__Work task__. Pictures aside, the output must consist of the lines from the one containing "The width and" through the end of the data, reproduced exactly.

─── Information supplied ───

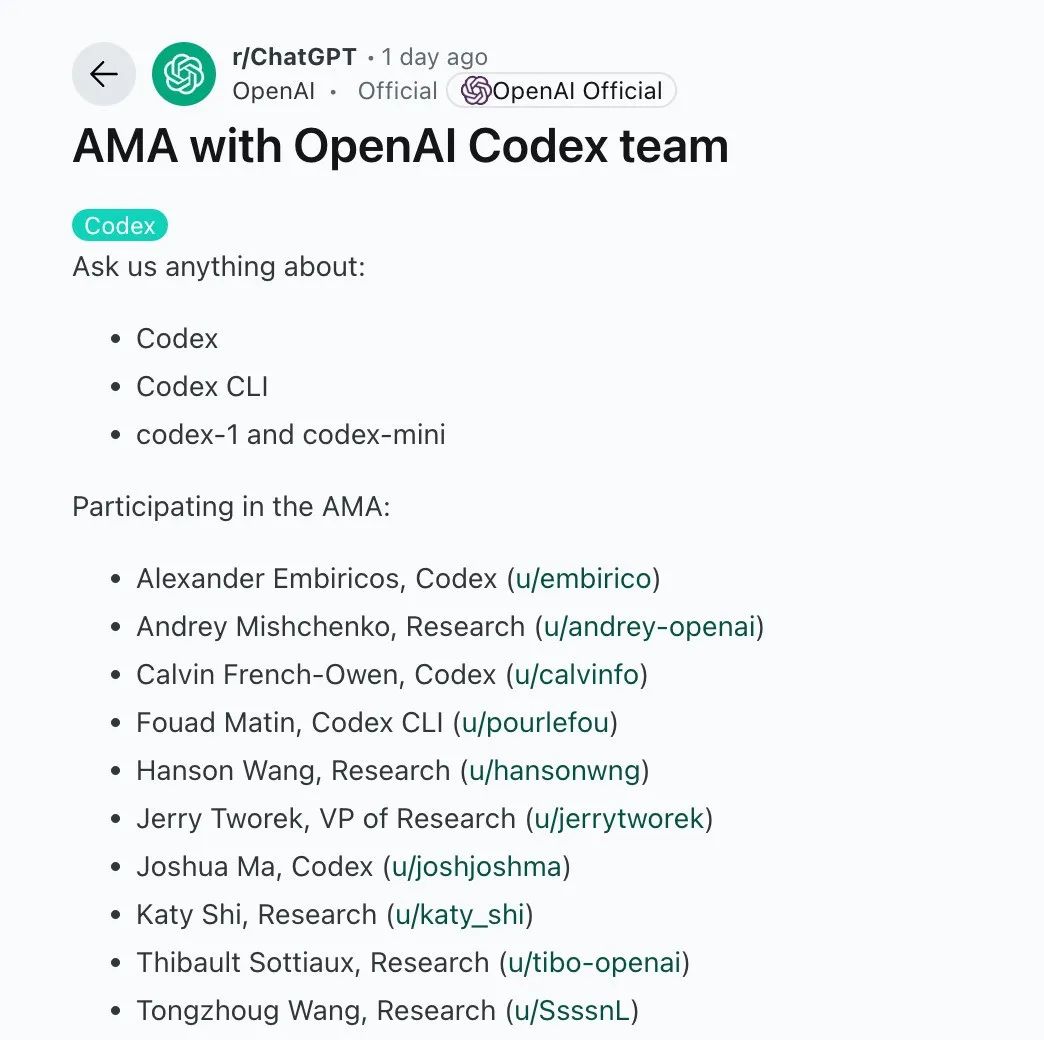This screenshot has height=1040, width=1044.
Task: Select the OpenAI Official verification badge
Action: click(561, 90)
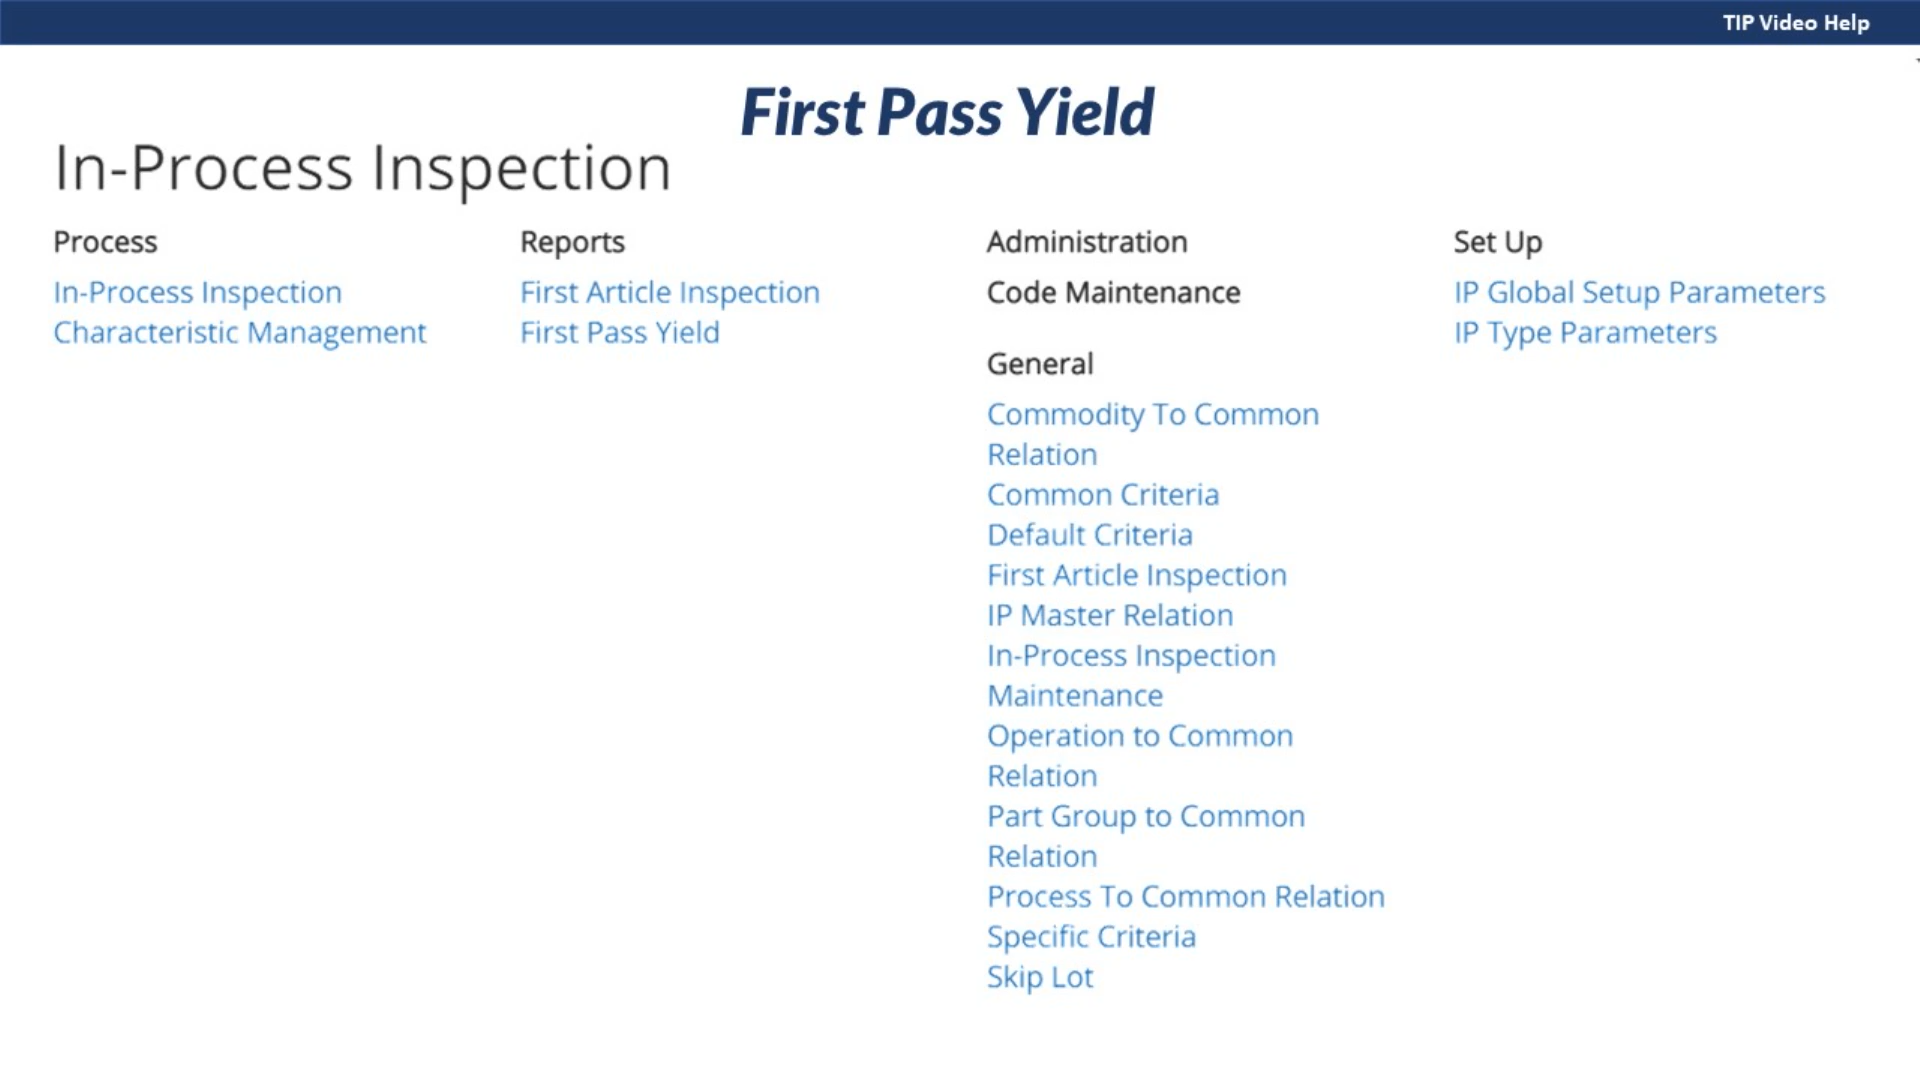The height and width of the screenshot is (1080, 1920).
Task: Click the General section heading
Action: coord(1040,364)
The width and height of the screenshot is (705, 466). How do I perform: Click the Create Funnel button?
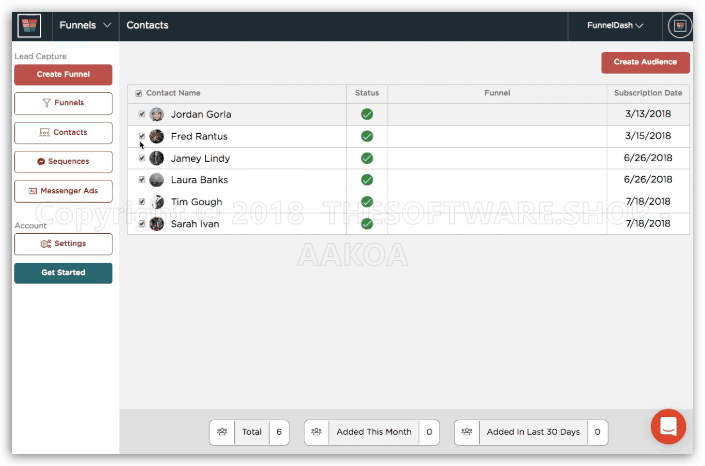63,75
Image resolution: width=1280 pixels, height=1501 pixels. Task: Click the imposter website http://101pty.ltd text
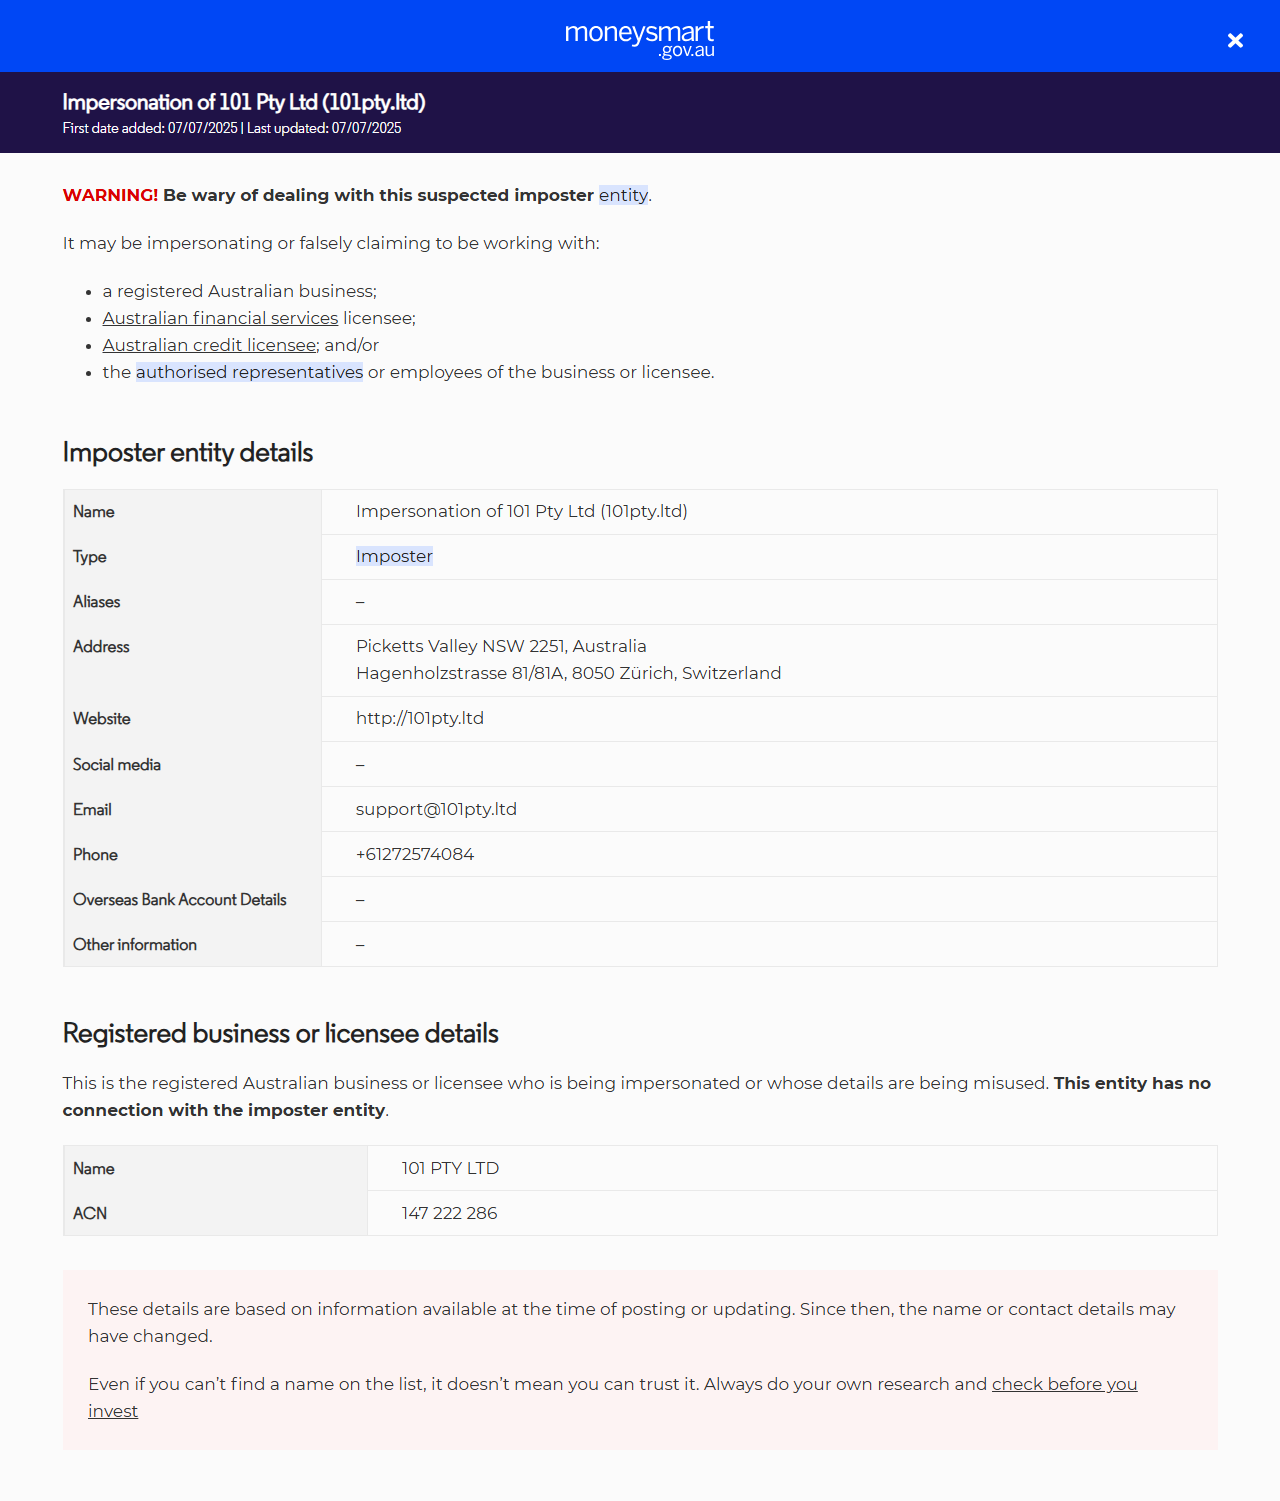(420, 718)
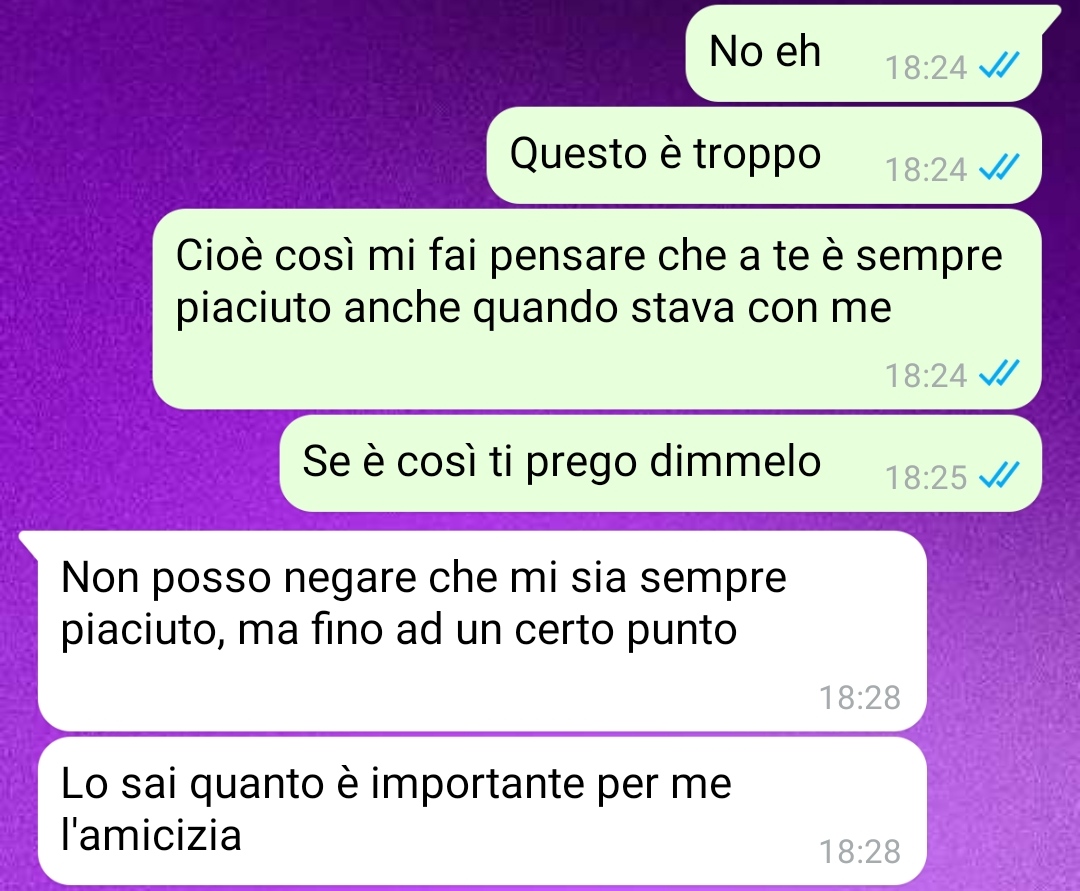Tap the text "piaciuto anche quando stava con me"
Screen dimensions: 1080x891
tap(534, 310)
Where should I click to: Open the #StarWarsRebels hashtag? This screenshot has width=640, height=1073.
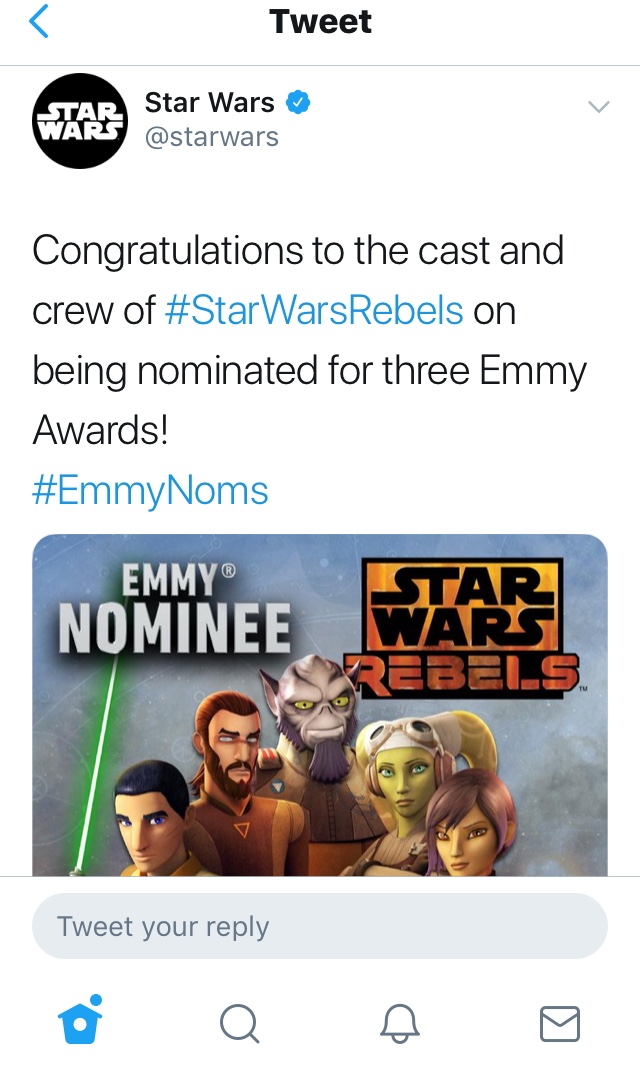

───

__Solution for this exercise__.
The width and height of the screenshot is (705, 466). How do I perform: Click the Create Funnel button?
63,75
Image resolution: width=1280 pixels, height=1501 pixels. Task: Click the imposter website http://101pty.ltd text
(420, 718)
Tap the text "piaciuto anche quando stava con me"
Screen dimensions: 1080x891
tap(534, 310)
Where should I click to: Open the #StarWarsRebels hashtag? This screenshot has width=640, height=1073.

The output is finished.